2 前項の告発は、告発書に、違反に関する書類、見取図、違反の現場写真その他必要と認められる書類を添付して行うものとする。ただし、緊急を要する場合は、口頭で告発をすることができる。
3 口頭で告発を行った場合において、当該検察官又は警察署長から要求があったときは、関係書類を速やかに提出しなければならない。
(過料事件の通知)
第22条 過料事件の通知は、法第8条の2の3第5項の規定による届出を怠った者を確知した場合で、過料をもって対応すべきと認めるときに行うものとする。
(過料事件の通知の手続)
第23条 過料事件の通知は、法第8条の2の3第5項の規定による届出を怠った者の住所地を管轄する地方裁判所に対して行うものとする。

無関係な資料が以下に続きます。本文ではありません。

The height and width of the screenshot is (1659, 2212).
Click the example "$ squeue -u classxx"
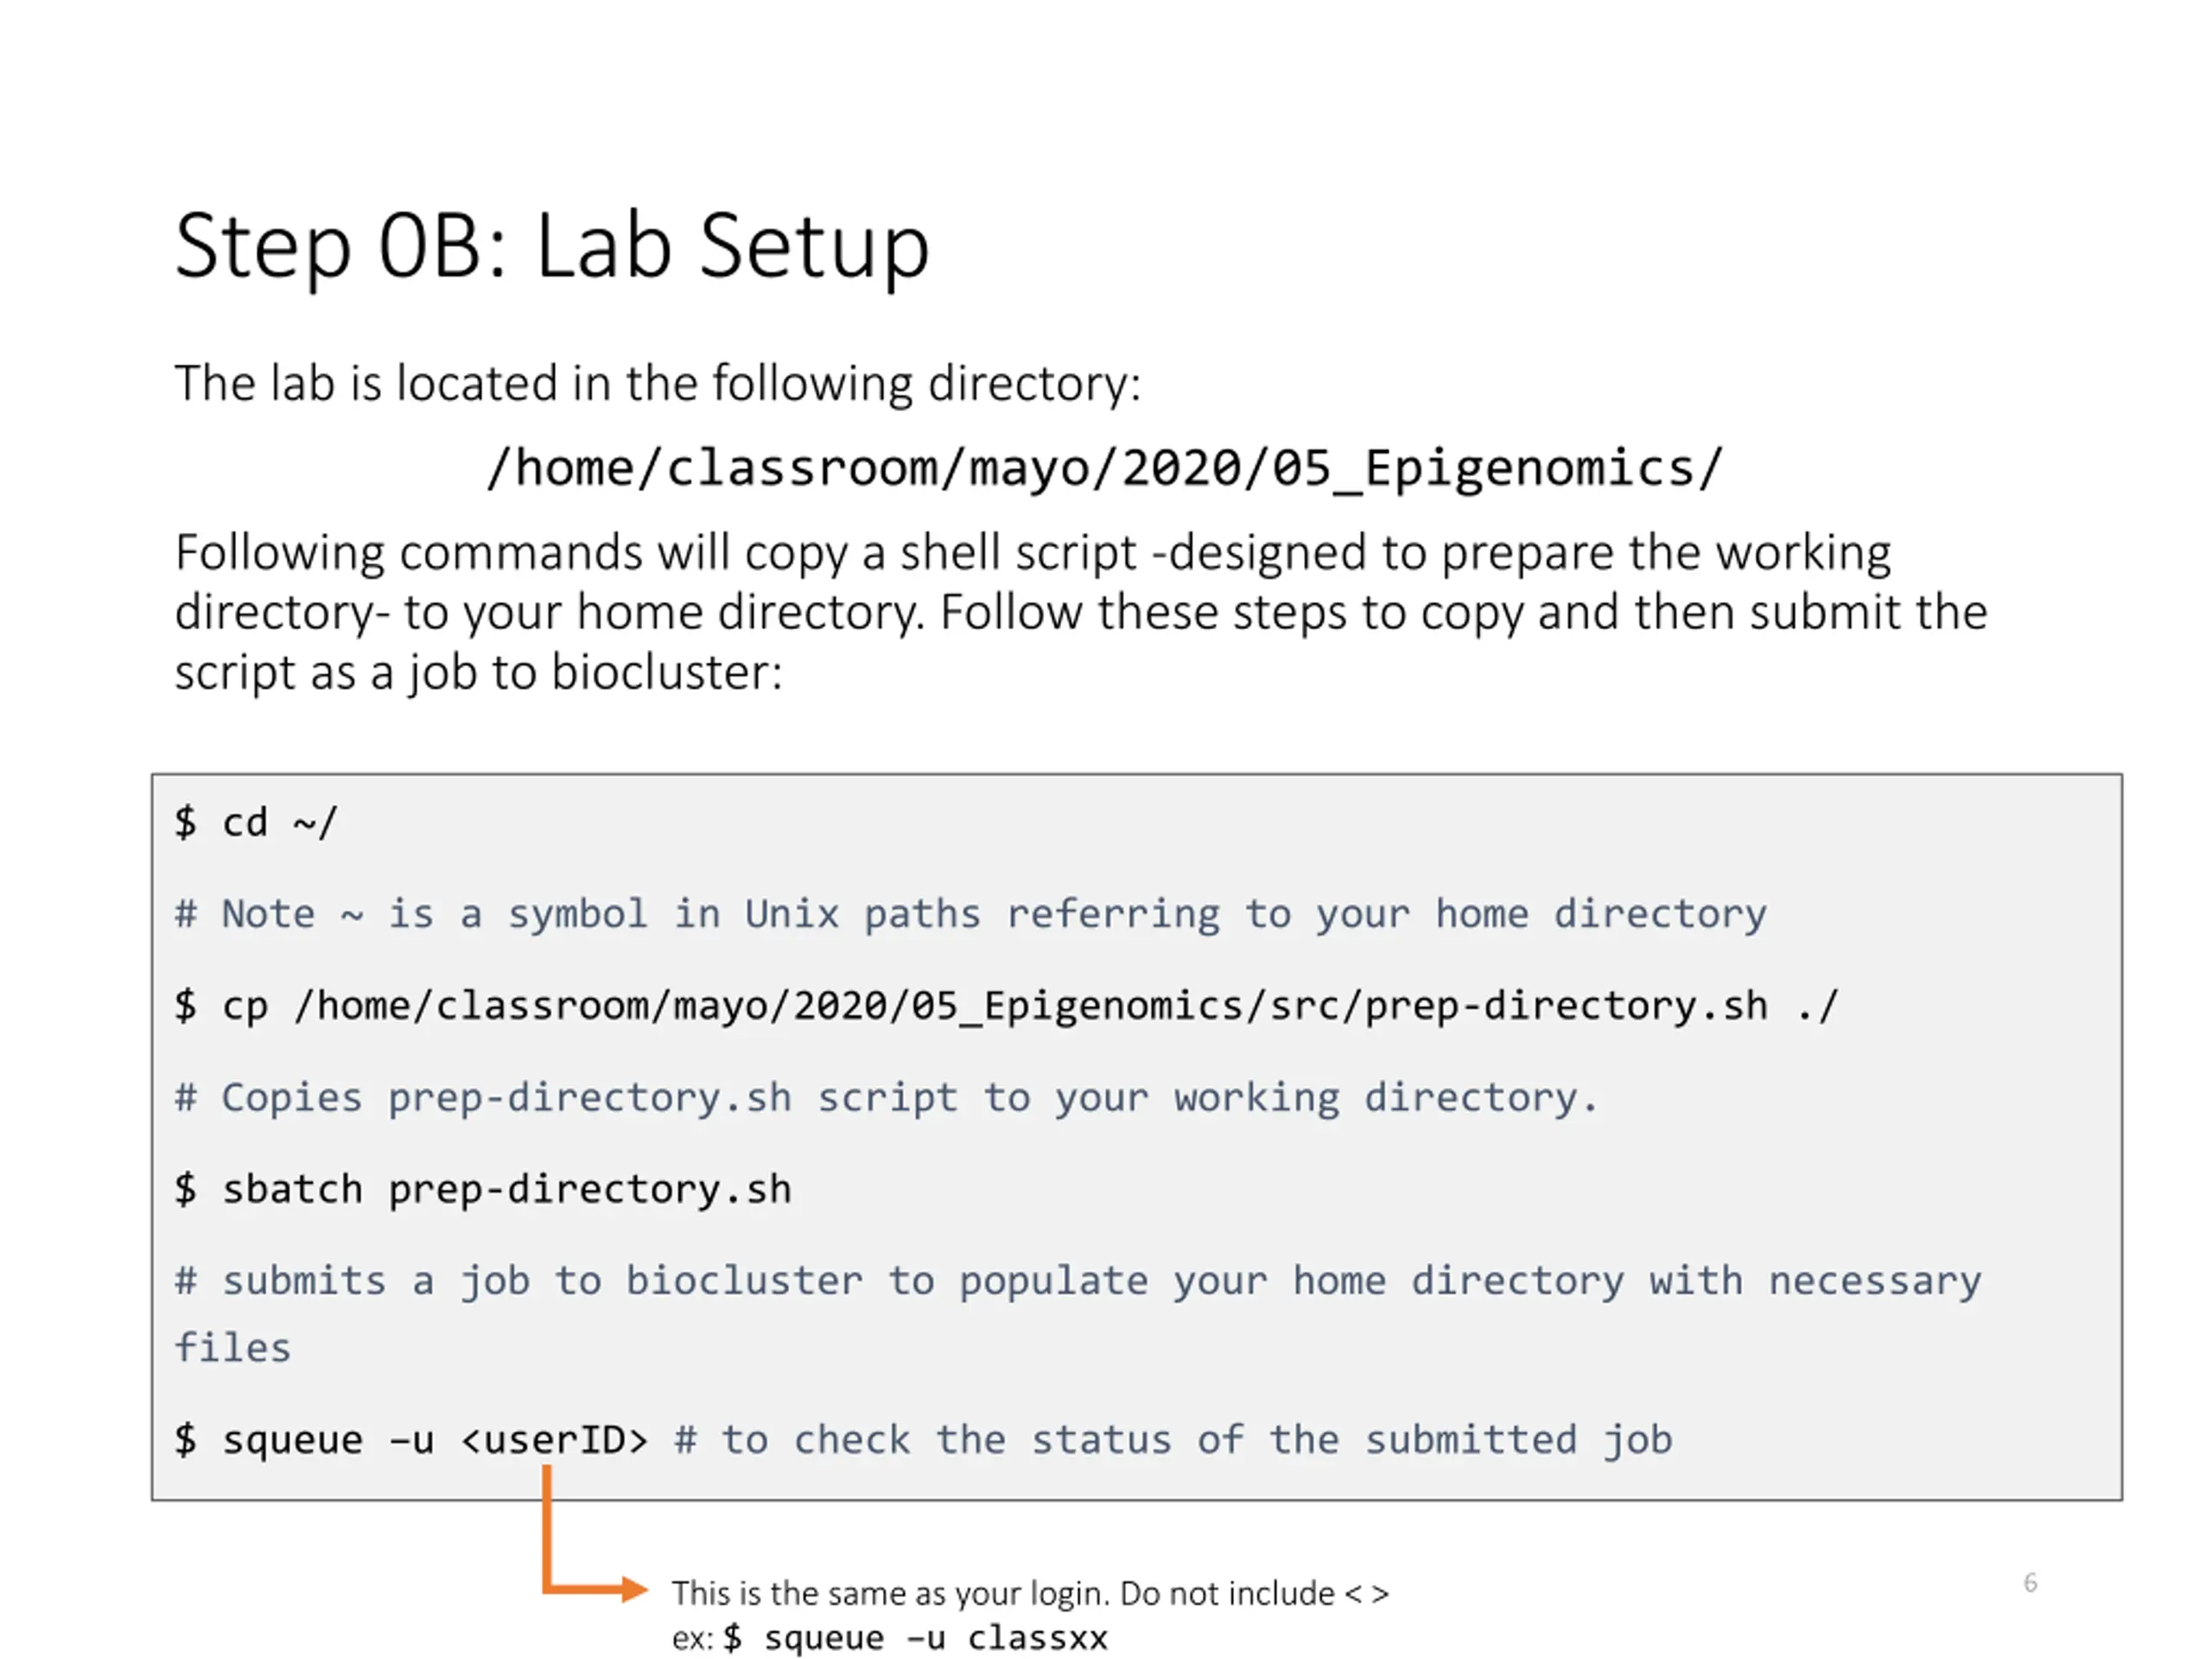pyautogui.click(x=915, y=1638)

2 過料事件の通知を行うときは、過料事件通知書に次の資料を添付して行うものとする。
(1) 特例認定防火対象物の管理権原者であったことを証する資料
(2) 特例認定防火対象物の管理権原者に変更があったことを証する資料
(3) 過料に処せられるべき者の住所地を証する資料
(4) 違反の時点において特例認定防火対象物であったことを証する資料
2 代執行を行おうとするときは、事前に執行に伴う作業、警戒及び経費等の計画を立てなければならない。

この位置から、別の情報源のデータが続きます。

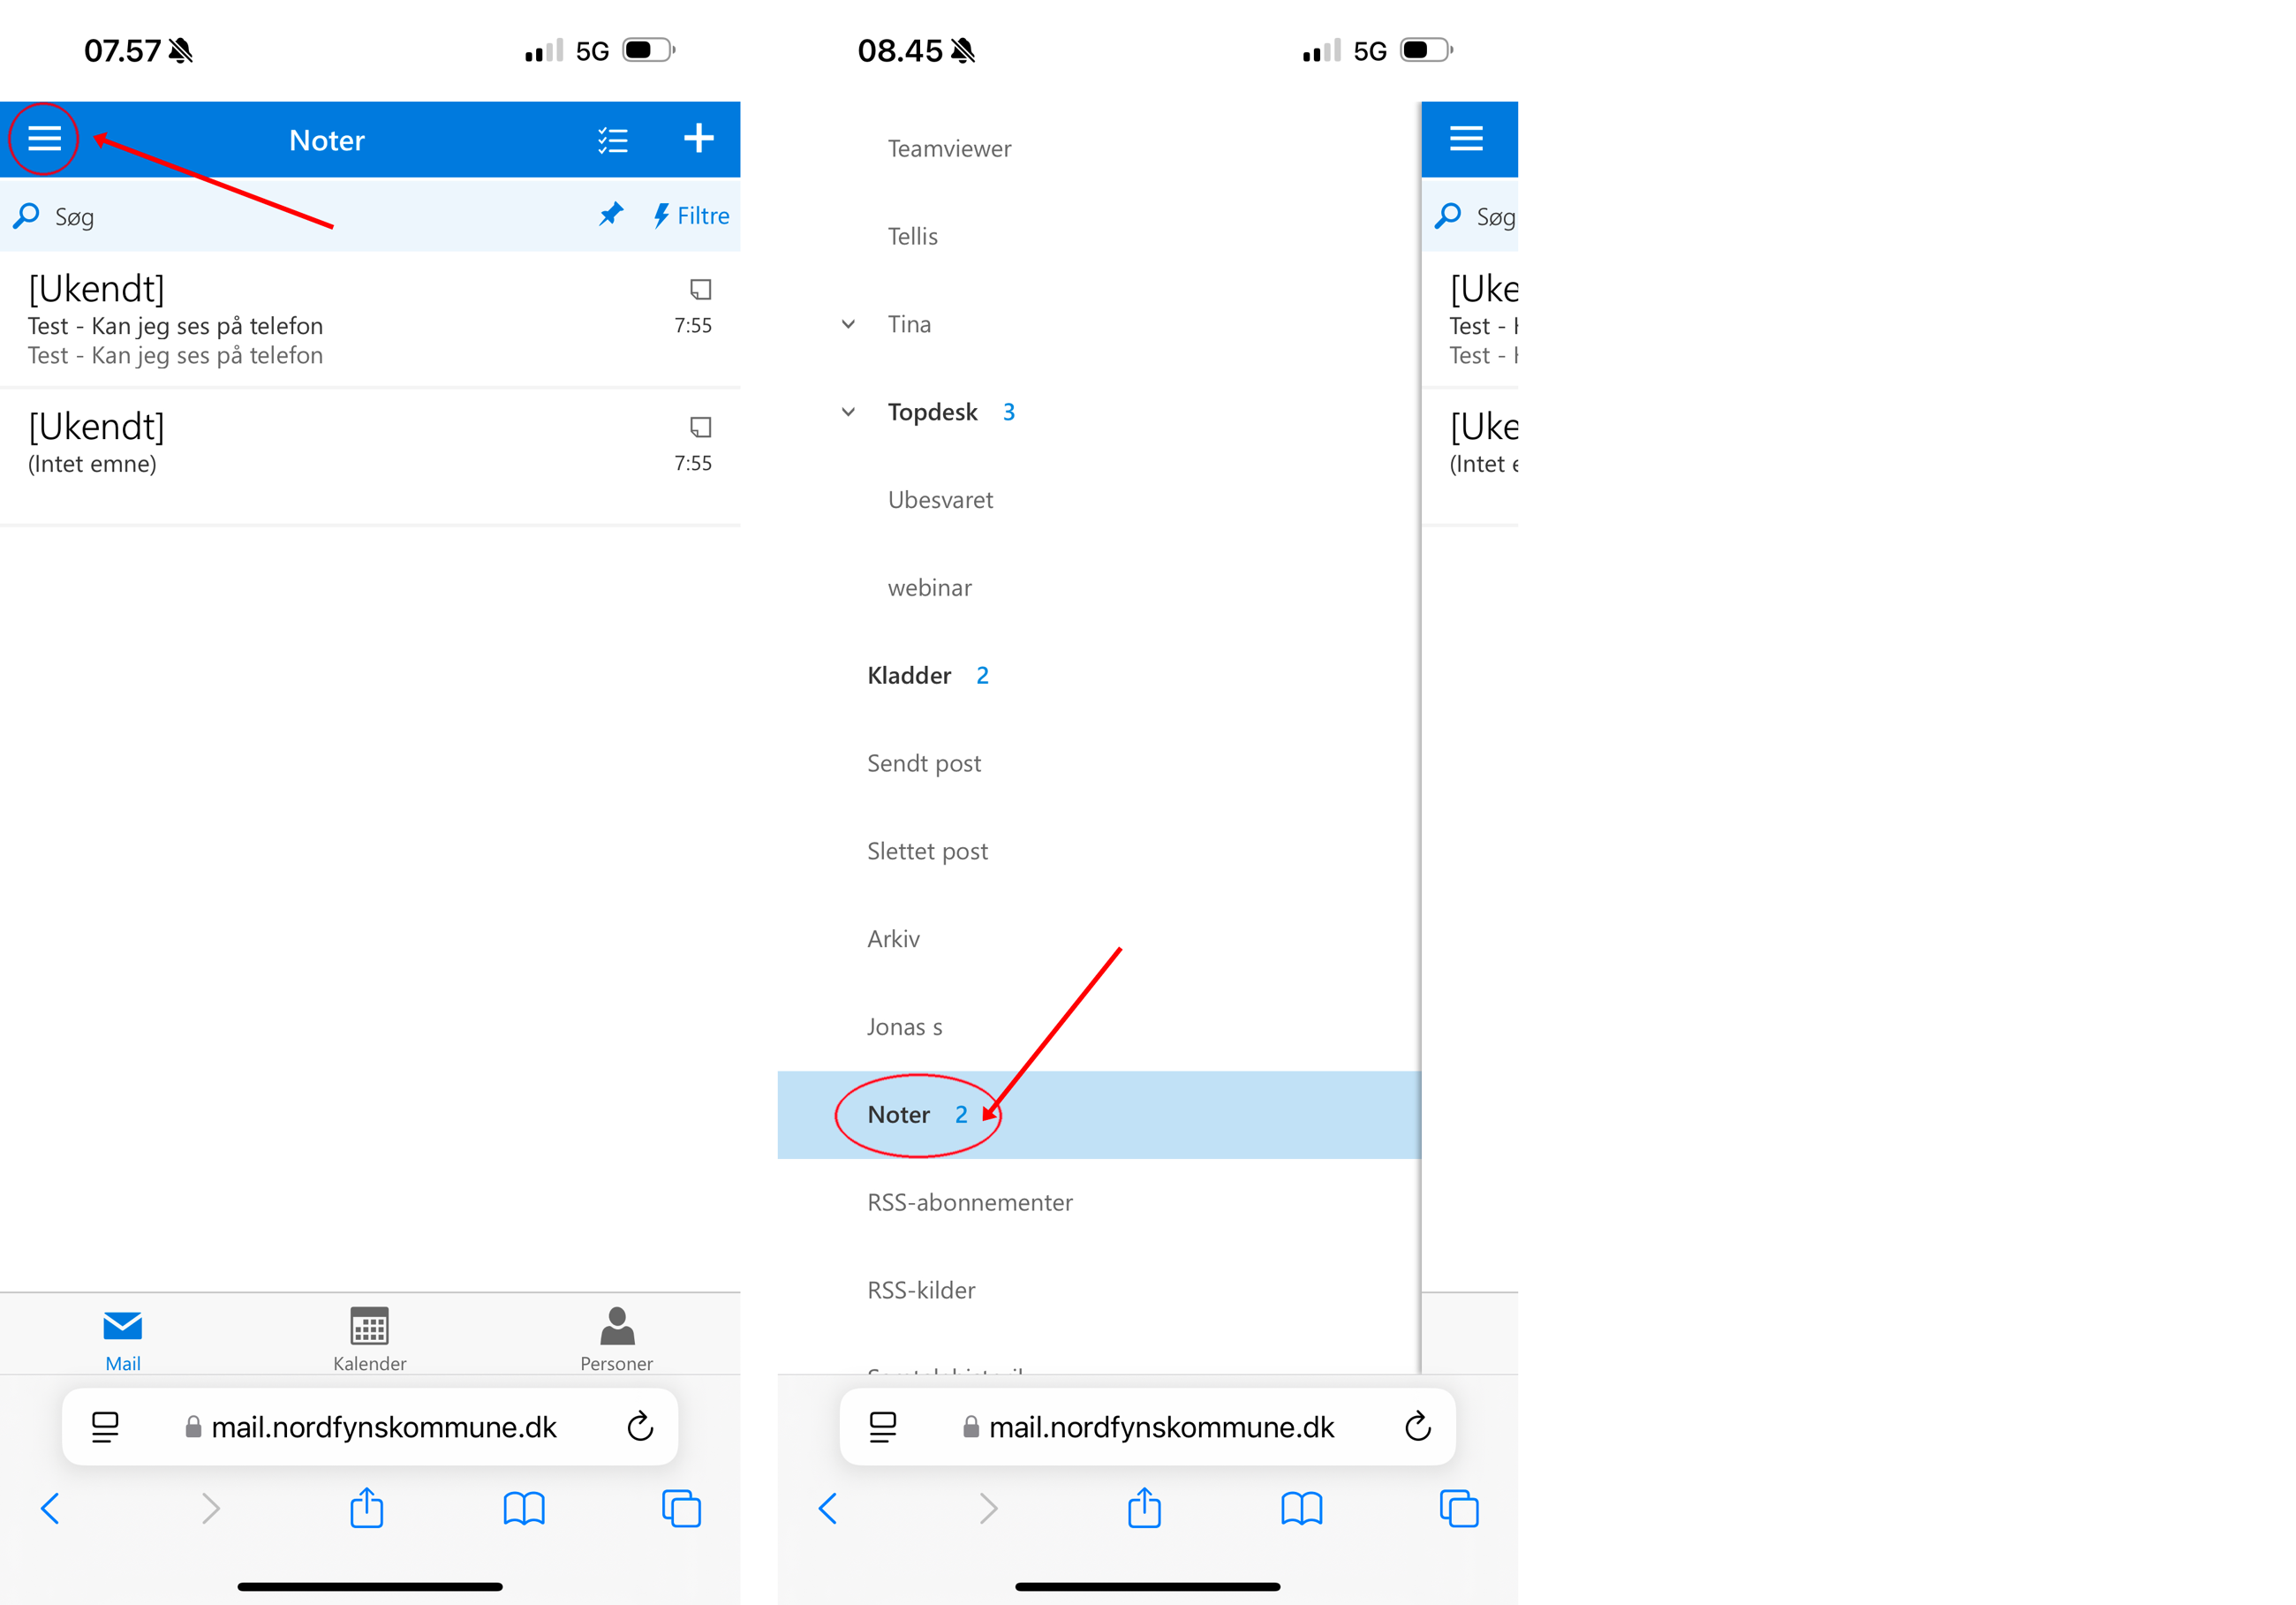Viewport: 2296px width, 1605px height.
Task: Open the note 'Test - Kan jeg ses på telefon'
Action: [370, 319]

3 代執行に係る戒告、通知及び費用徴収のための文書並びに執行責任者の証票は、次によるものとする。
(1) 戒告書
(2) 代執行令書
(3) 代執行費用納付命令書
(4) 代執行執行責任者証
4 非常の場合又は危険切迫の場合において、当該行為の急速な実施について緊急の必要があり、かつ、前3項に規定する手続をとる暇がないときは、これらの手続を経ないで代執行を行うことができる。
(証票の携帯)
第25条 代執行執行責任者は、代執行の現場に赴くときは、前条第3項第4号の証票を携帯し、要求があるときは、いつでもこれを提示しなければならない。
(略式の代執行)
第26条 消防長等は、法第3条第1項又は法第5条の3第1項の規定による命令に係る履行義務者を確知することができないために当該命令を発することができない場合には、法第3条第2項又は法第5条の3第2項の規定に基づき、当該消防吏員に法第3条第1項第3号及び第4号に掲げる措置をとらせるものとする。
(送達の方法)
第27条 この規程に定める警告書、命令書、催告書、命令解除通知書、弁明通知書、許可取消書、認定取消書、戒告書、代執行令書及び代執行費用納付命令書は、関係者等に直接交付し、受領書により受領印を徴するものとする。ただし、事情によっては、内容証明郵便又は配達証明郵便により送達するものとする。
(関係機関との連携)
第28条 消防長等は、他の法令と関連のある違反の処理を行う場合においては、関係のある行政機関と密接な連絡を取り、最善の方途を講ずるようにするものとする。
(関係市町村長等への通知)
第29条 消防長は、一宮市以外の許可を受けた移動タンク貯蔵所に係る違反の事実を発見し、法第11条の5第2項の規定に基づく命令その他の指導を行い、その旨を法第11条の5第3項の規定に基づき許可した市町村長等に対し通知するときは、通知書により通知するものとする。
(免状返納命令に係る違反の報告)
第30条 消防長は、危険物取扱者又は消防設備士が、法又は法に基づく命令の規定に違反していると認めた場合は、免状返納命令要請書に関係資料を添付して愛知県知事に報告するものとする。
(証拠の収集)
第31条 消防長等は、違反の処理を行うに当たっては、後日のために現場写真その他の証拠となるものをできるだけ収集しておかなければならない。
(違反の処理経過の記録)
第32条 消防長等は、違反の処理を行った場合には、その経過を違反処理経過簿に記載し、その結果を記録しておかなければならない。
(報告又は通知)
第33条 消防署長等は、違反の処理を行った場合は、違反処理報告書により翌月10日までに消防長に報告しなければならない。
2 前項の違反処理報告書には、警告書、命令書、催告書及び命令解除通知書の写しを添付するものとする。
3 消防署長等は、違反の処理を行った場合は、違反事項が改善されるまでの間、その履行状況を確認するとともに、違反の処理が完結したときは、違反処理完了報告書により、翌月10日までに消防長に報告しなければならない。
(帳票等)
第34条 この規程に定める帳票等の様式は、消防長が別に定める。
付則
この訓令は、平成18年4月1日から施行する。
付則(平成20年8月25日消本訓令第1号)
この訓令は、消防法及び消防組織法の一部を改正する法律(平成20年法律第41号)の施行の日から施行する。